On Sunday we had a memorial service for Vince, Balliol’s night porter who died just before term began from cancer; it was a pretty quick process and he wasn’t in hospital for long. The service was in Balliol’s chapel and was very well done; religion is good at this sort of thing and fortunately there wasn’t too much talk of god and zero talk about heaven/any kind of afterlife. Hearing about someone who really was a very notable member of the Balliol community—I won’t go into details of that here as you had to know him I suspect—really does inspire one to actually live life properly. You know, to get up and to get on with things and to remain cheerful cos it’s basically all alright.

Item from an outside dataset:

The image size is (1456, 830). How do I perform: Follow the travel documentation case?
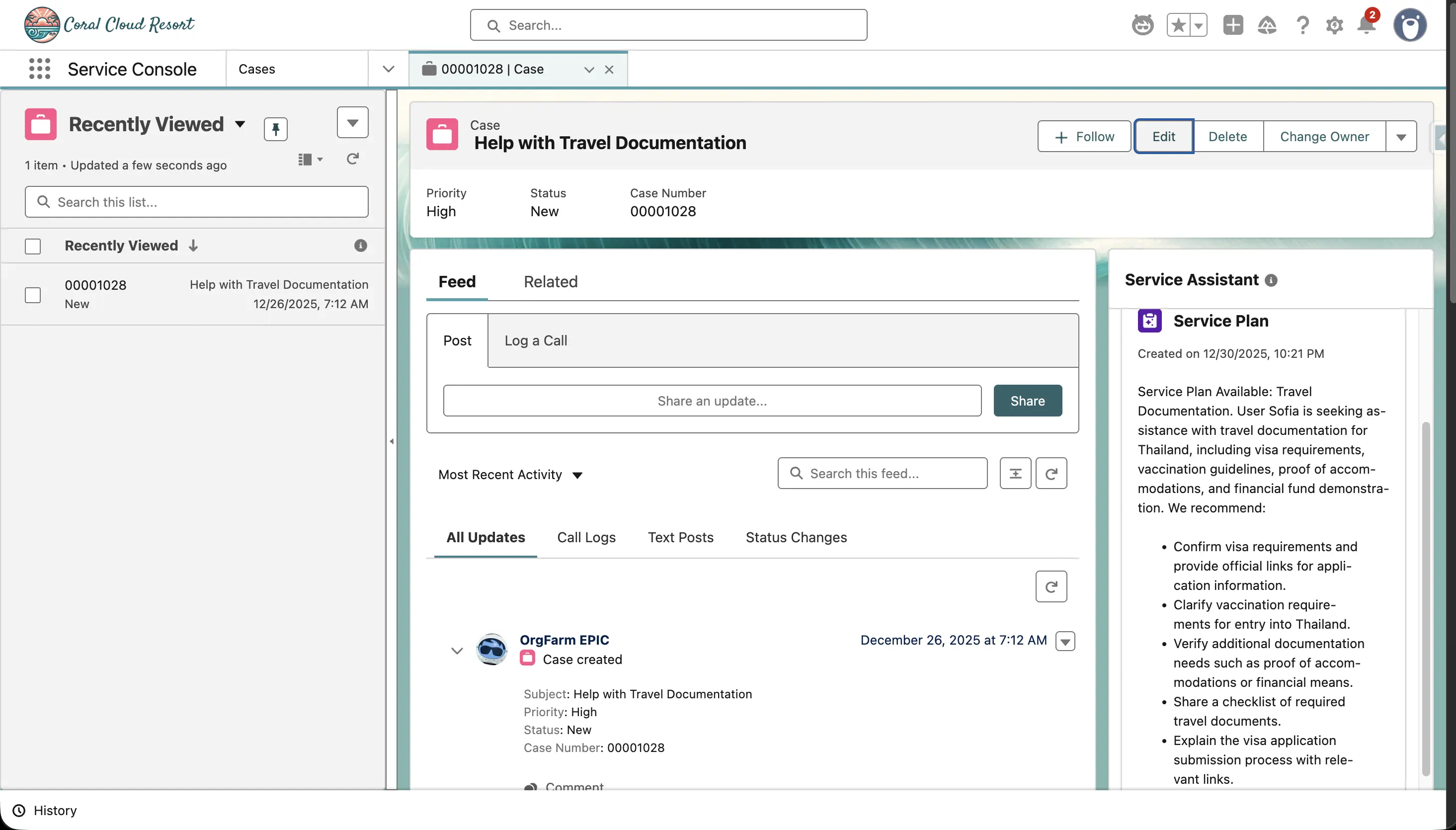(x=1083, y=136)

As well as his fellow lodge staff and lots of students (and only about three or four fellows which surprised me), Vince’s family were present, pretty tearful as you might imagine, and the class divide struck me powerfully. Vince was pretty badly overweight and so was basically every member of his family. While the Balliollites wore suits (even me) and smart dresses the family just had shirts and perhaps slightly more formal tops. The children had more vacant expressions, less turned on and aware—I guess this is probably not actually true, but the appearance was there. This has obviously got nothing to do with wealth or privilege or who you were born to because while we have some rich students here, most are really not. It’s just a case of education, right, that we got lucky with our teachers and schools? Waking people up. Why can’t we solve this? Certainly won’t with the Tories in power I guess. And of course I don’t for a moment suggest there is something better about us wearing suits and looking more intellectually awake. It was good to be brought together with the family to remember Vince, whatever else. But the divide, even if only on a visual level, was still there.

So being occupied with my work, even if I’m not really doing enough, stops be from being sad. This is good. It sort of puts sorting out my attitudes on hold, though, which is less good as they do need sorting eventually.

comment KES2OYCNKAB6UA59

We found your comments re the children at the funeral interesting but cannot agree with your opinion that its just a case of education. It certainly has a lot to do with “who you were born to” both as regards your parent’s influence directly and also their decisions regarding choice of school.